The most common failures these drills expose include broken links between ingredient lots and finished goods, inconsistent lot coding across facilities, and trace records that stop at the dock when a distributor renames a SKU or drops lot information.
What a recall drill must test
A mock recall earns its place only if it’s realistic, timed, and documented against clear success criteria. A drill that everyone knows is coming and that targets an easy single product proves little. The ones that build real readiness:
Trace in both directions. Test backward from a finished product to its ingredients and suppliers, and forward from a raw material to every product, customer, and location it reached. Recalls travel both ways.
Time it, and account for everything. Set a target for completing the trace, and require 100% lot accountability. Locating 95% of a batch means there’s a gap that a real recall would expose as missing product on a shelf.
Rotate the scenario. Alternate ingredient-driven, customer-driven, and finished-product-driven drills so you test different parts of the system rather than the same easy path each year.
Test the communication tree. Verify that contact information for the recall team, suppliers, and customers is current, because a perfect trace is worthless if the calls don’t go through.
Document the gaps and fix them. The output of a drill is a list of what broke and a plan to repair it before the next one. A mock recall that finds nothing wrong probably wasn’t challenging enough.

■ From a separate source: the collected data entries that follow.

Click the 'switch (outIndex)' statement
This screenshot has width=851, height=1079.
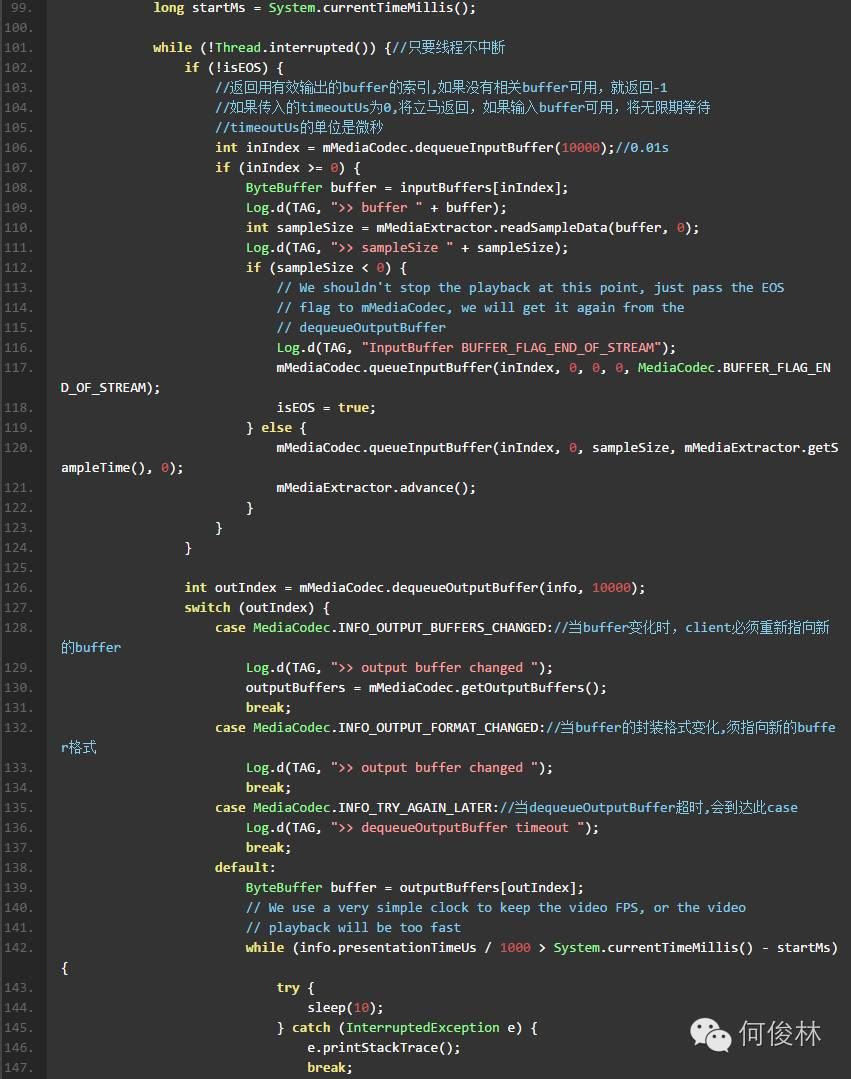point(257,608)
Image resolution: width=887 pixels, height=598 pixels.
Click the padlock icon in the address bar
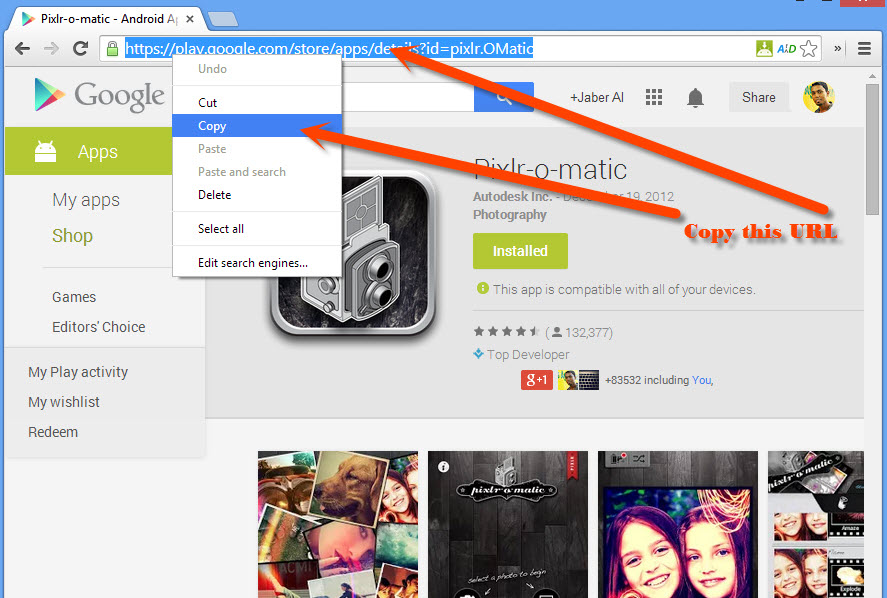click(111, 48)
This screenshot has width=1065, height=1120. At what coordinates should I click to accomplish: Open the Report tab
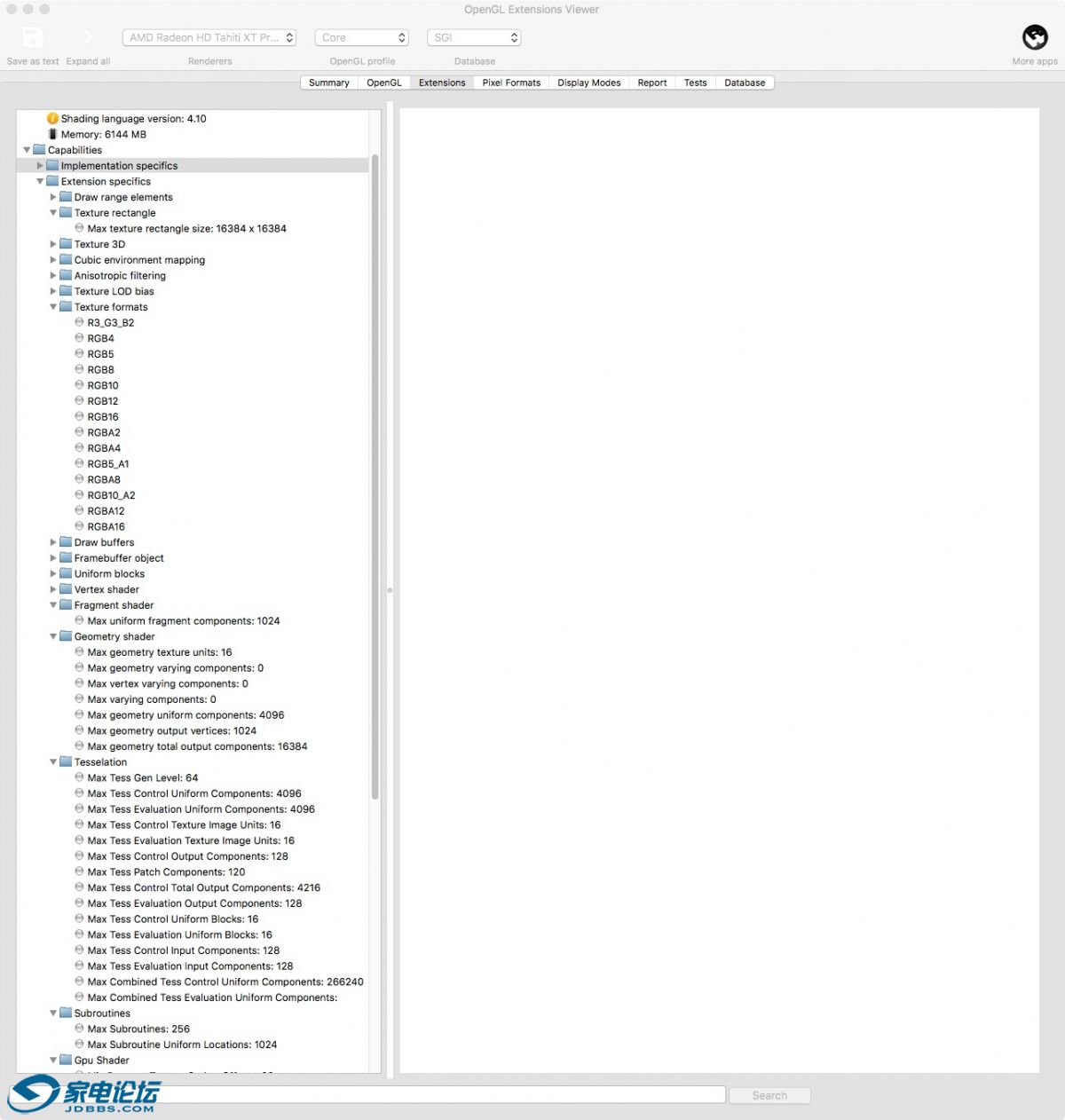pyautogui.click(x=651, y=83)
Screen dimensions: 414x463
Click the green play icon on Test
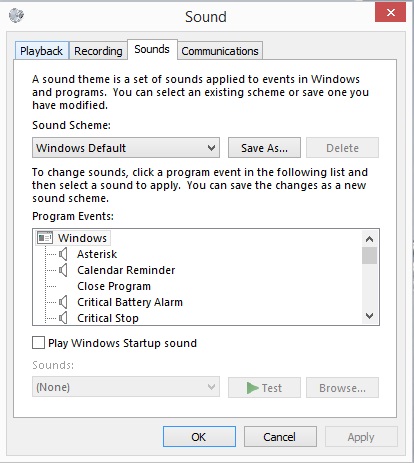point(252,388)
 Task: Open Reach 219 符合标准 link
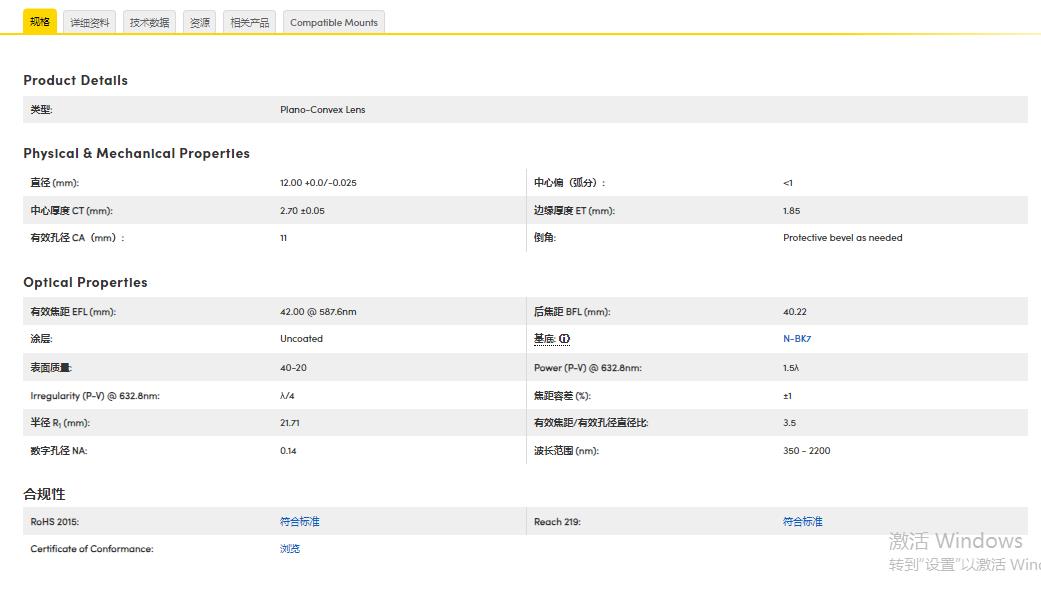coord(803,522)
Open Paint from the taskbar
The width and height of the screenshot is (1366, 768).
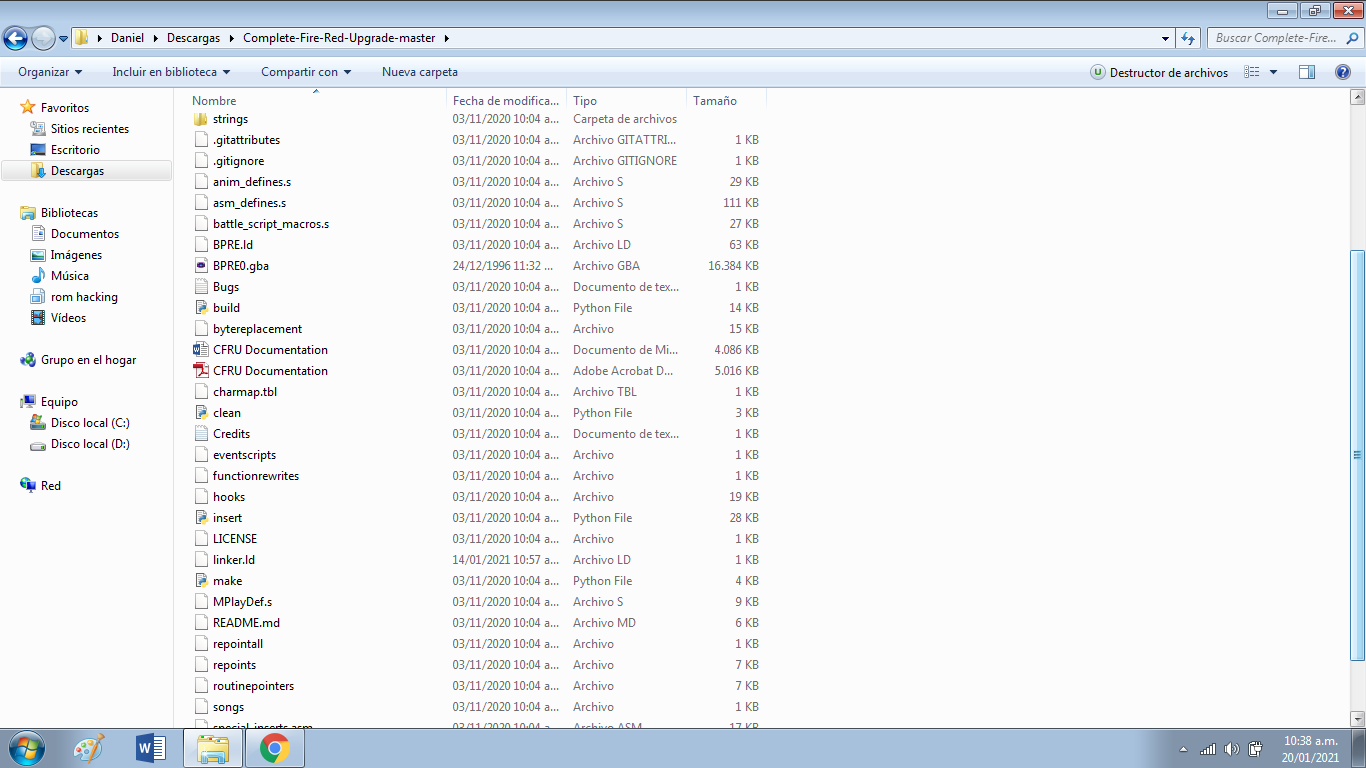click(x=89, y=748)
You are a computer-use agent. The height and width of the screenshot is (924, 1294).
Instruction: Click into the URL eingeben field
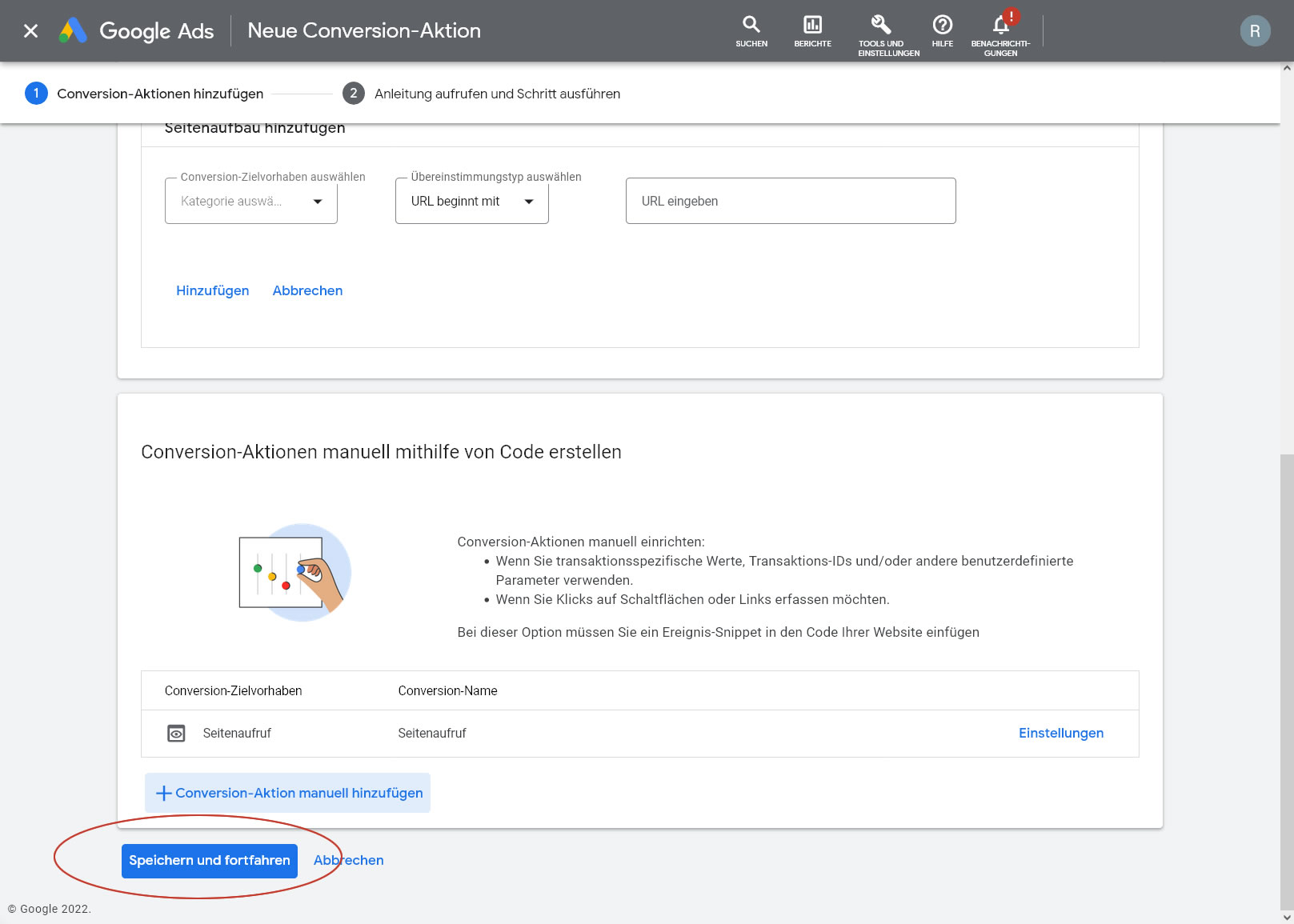(x=790, y=202)
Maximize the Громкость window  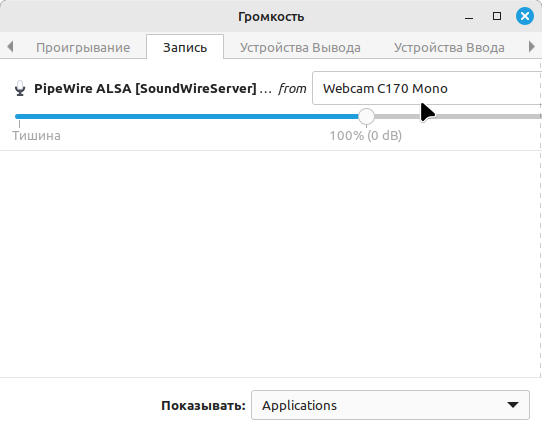coord(497,16)
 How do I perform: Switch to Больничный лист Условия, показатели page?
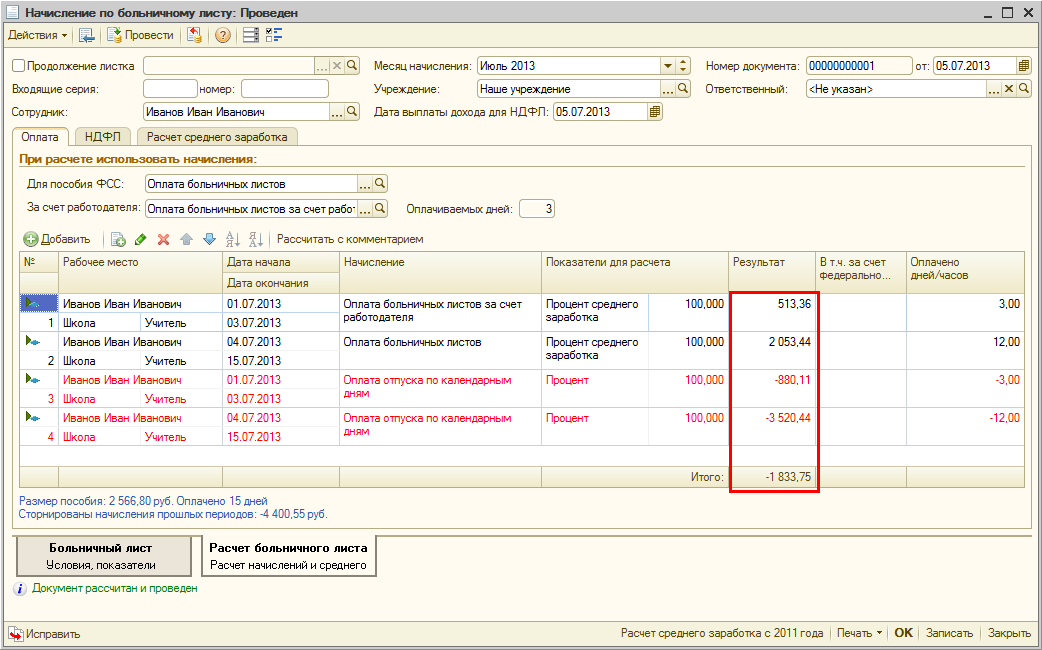(102, 556)
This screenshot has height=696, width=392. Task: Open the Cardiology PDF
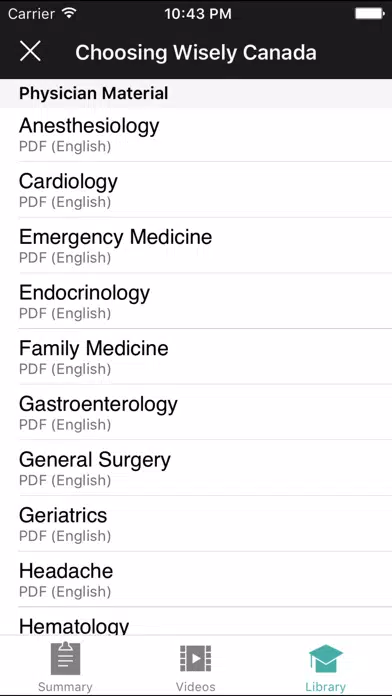click(x=196, y=190)
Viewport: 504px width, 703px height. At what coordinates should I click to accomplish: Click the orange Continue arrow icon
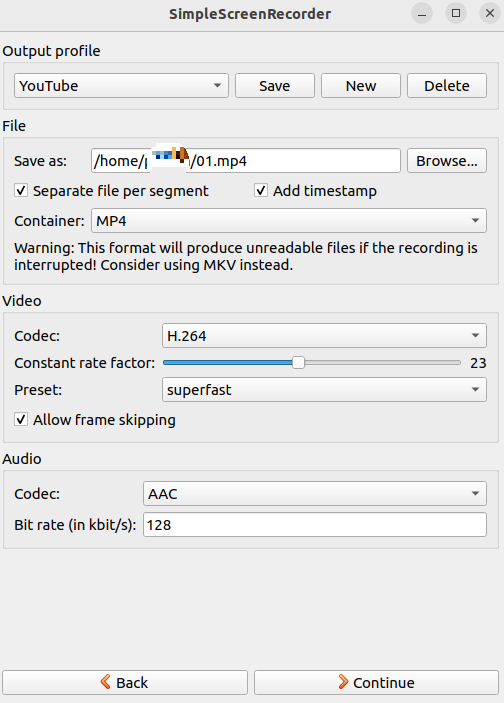pos(343,682)
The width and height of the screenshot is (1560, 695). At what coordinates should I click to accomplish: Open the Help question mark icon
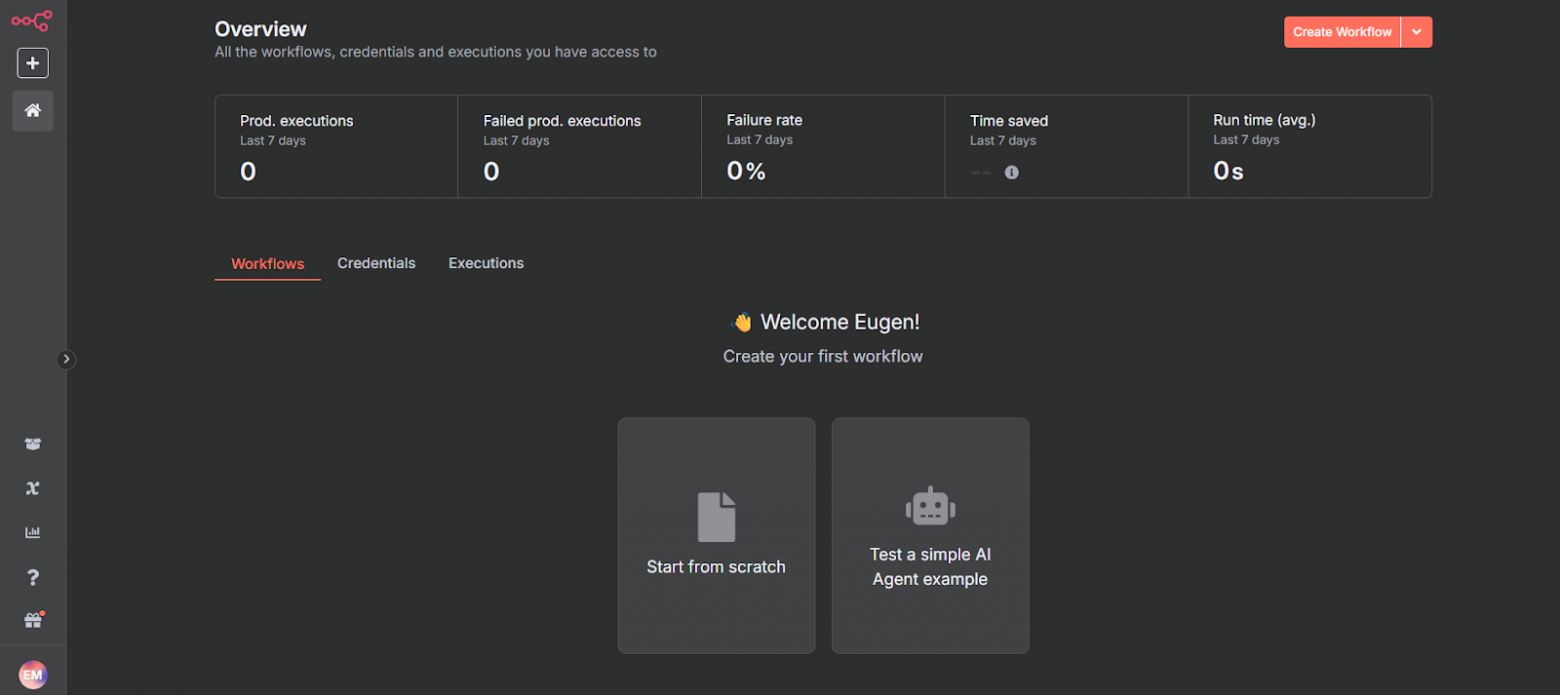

Readiness is a brand decision
The cost of an untested plan isn’t only regulatory. Consumers remember. In a 2025 survey commissioned by GS1 US, 59% of consumers said they’re hesitant to buy the same brand again after a recall, rising to 65% among millennials and 64% among Gen Z. Another 60% said they’ve avoided an entire food category after a recall. A slow, visibly chaotic recall costs more than the product pulled from shelves; it costs the customer relationships that took years to build.
A recall is one of the few crises a food company can rehearse before it happens. The plan in the binder is the easy part. Proving it works, on a clock, against a realistic scenario, with the gaps written down and fixed, is what stands between a contained incident and a brand-defining failure.